Initiatives That Should’ve Been on the Washington Ballot
Last week, Washington State voted to preserve its historic prohibition-era blue laws, took steps to insure that Tim Eyman will be in our lives for at least 30 more years, and added several more tall and impressive hurdles between Seattle’s underfunded services and the cash they desperately need. It’s a great series of first steps towards this city’s inevitable destruction, but I fear that this recent spate of initiatives doesn’t go far enough; they won’t effectively close all the schools or compel neighbors to grow closer around a communal pit of burning tires.
If I had deeper pockets, the following initiatives would have been on the Washington State ballot:
An initiative that replaces the State’s archaic system of collecting votes with a really bitchin’ Facebook app. Results could be viewed in real time, and you could create dozens of sock-puppet accounts on the fly if there’s a danger of your favored candidate losing. That’s real democracy; hell, it works for “American Idol,” and that has the word “American: right there in the title. Bonus: After you’ve cast your Facebook vote, you get a fistful of farm cash and you get to find out which “Tron: Legacy” character you most closely resemble.
An initiative that would make all taxes purely voluntary. I’ve no doubt that the reason so many people don’t want to pay their taxes is because they feel like they have to in order to have police, fire, schools and infrastructure … dumb stuff like that, you know, that you never really use. (When was the last time your local school was set afire by street gangs? Honestly.) By making taxes voluntary, we totally remove that finger-wagging stigma! And so many more people will pay so much more money. Just look what this financial model has done for the arts: I mean, we’ve got a symphony and a ballet and … and … other arts stuff. I’ve never paid for any of it myself, but other people do, and Seattle’s arts organizations never have any money problems at all!

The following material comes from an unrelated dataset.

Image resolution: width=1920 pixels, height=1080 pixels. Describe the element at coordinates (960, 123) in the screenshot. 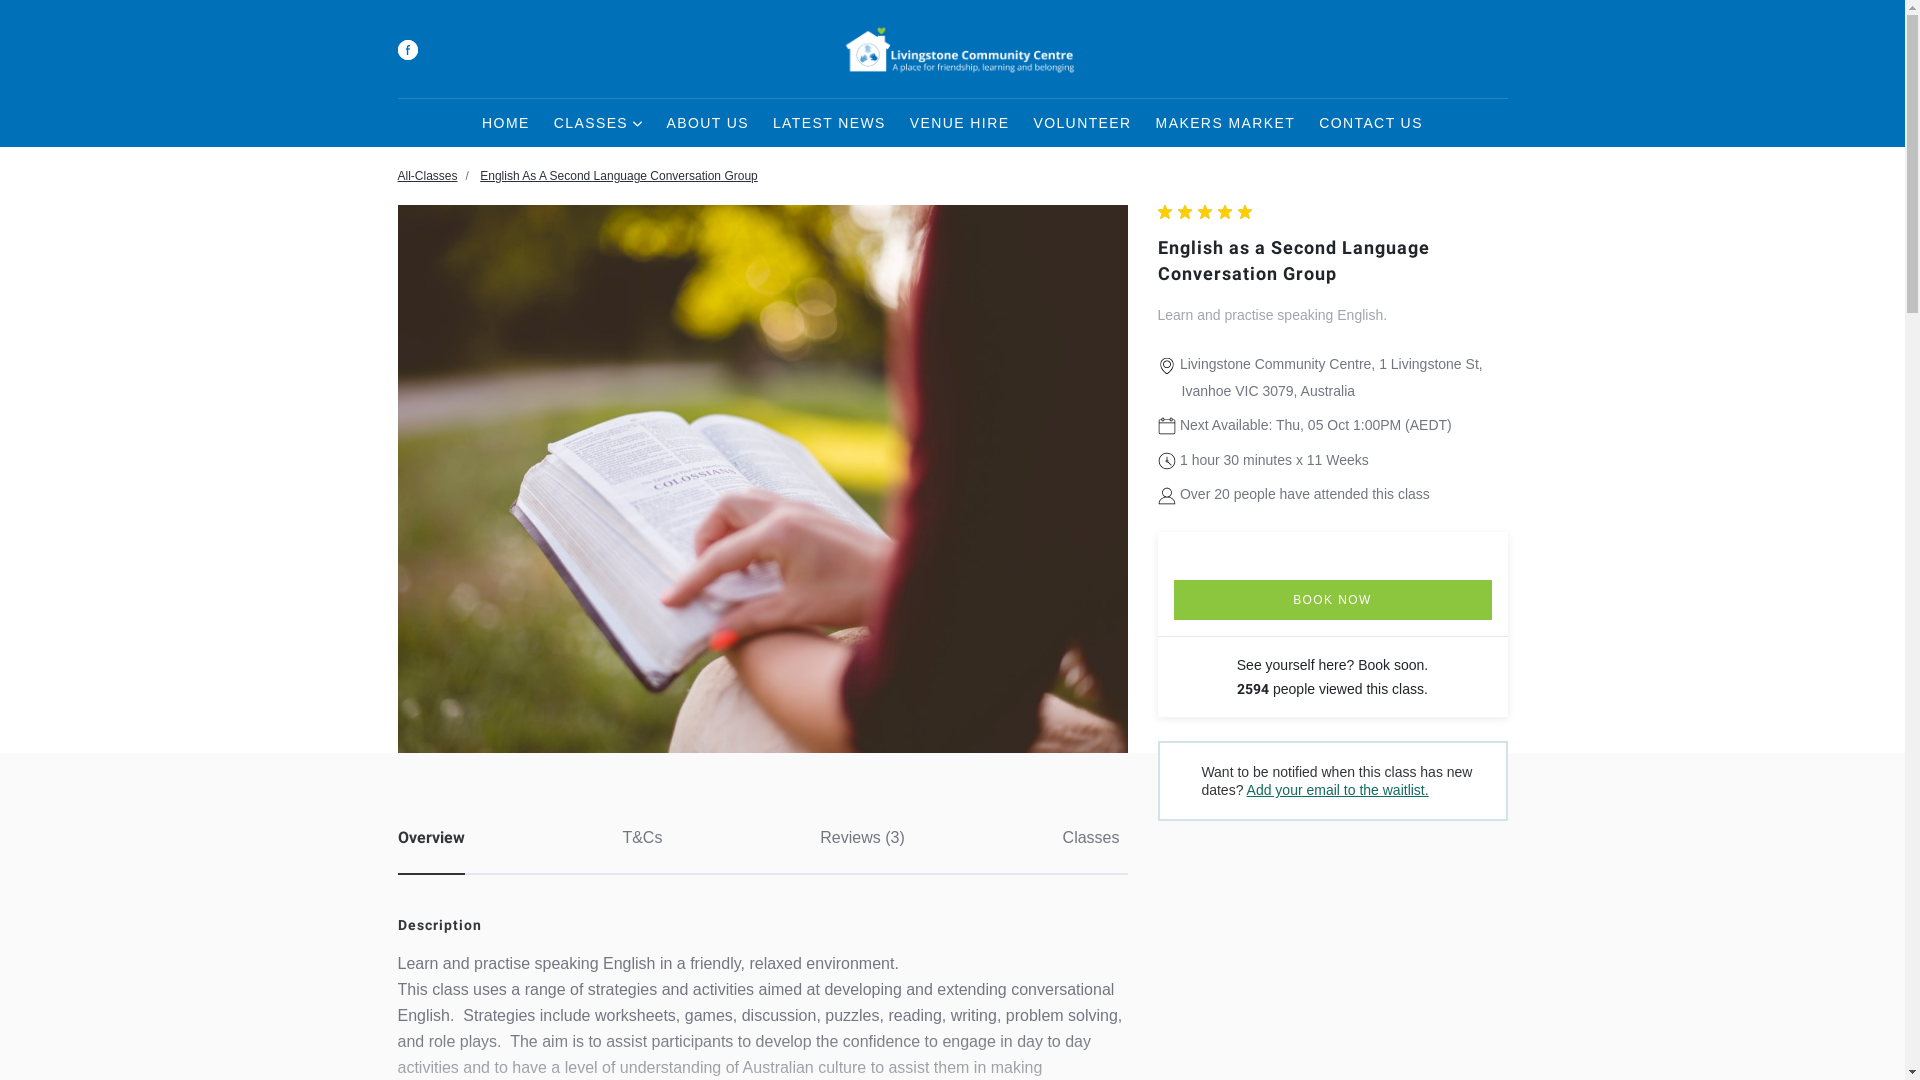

An initiative that would replace the Alaskan Way Viaduct with a pre-aged, two-story highway structure that completely resembles the existing viaduct down to the last detail. Through the use of technologies we could probably explain if we wanted you to care, the new Viaduct can be installed in place of the old one within minutes — even while you’re looking at it! The main differences between the new Viaduct and the existing one is that the new one is “new,” largely because we’ll put the word “new” in front of it whenever we describe it. Also, the city and state aren’t liable for anything if it falls down and kills everybody, because it’s “new,” and new construction falling down isn’t our fault. Vote for this. Vote vote vote. Do it. I swear this one isn’t sponsored by evil incarnate; it’s more concerned citizens like yourself.
An initiative that would put the Ballard/West Seattle monorail on the ballot every year, just so we can have the pleasure of voting it up and down from one year to the next. Seems a shame to let all those “Not in My Backyard” signs in the warehouse go to waste.
An initiative that would erect a 25-foot wall between First Belltown and Second Belltown. Frankly, I’m annoyed by the tanned and buffed Tula’s and Frontier Room crowds overspilling into Mama’s, Juju and Shorty’s, as I’m sure the First Belltown crowd would be equally annoyed if I ever came near First Avenue on a Friday night. I’m kidding, of course! You jerks would never let me in.
An initiative to transform the Seattle Central Library into a Target store. Yeah, I know books are important and all that, but we all have iPads, right? And Kindles? Meanwhile, if we want a Michael Graves-designed toilet plunger, we have to go all the way to Northgate or West Seattle. I think that’s unconstitutional, maybe; my Google results were inconclusive. Wish there was somebody I could call to get clear on this.
An initiative that would construct a Thunderdome-like arena in Westlake Center. I dunno. Seems like it would be a good thing to have.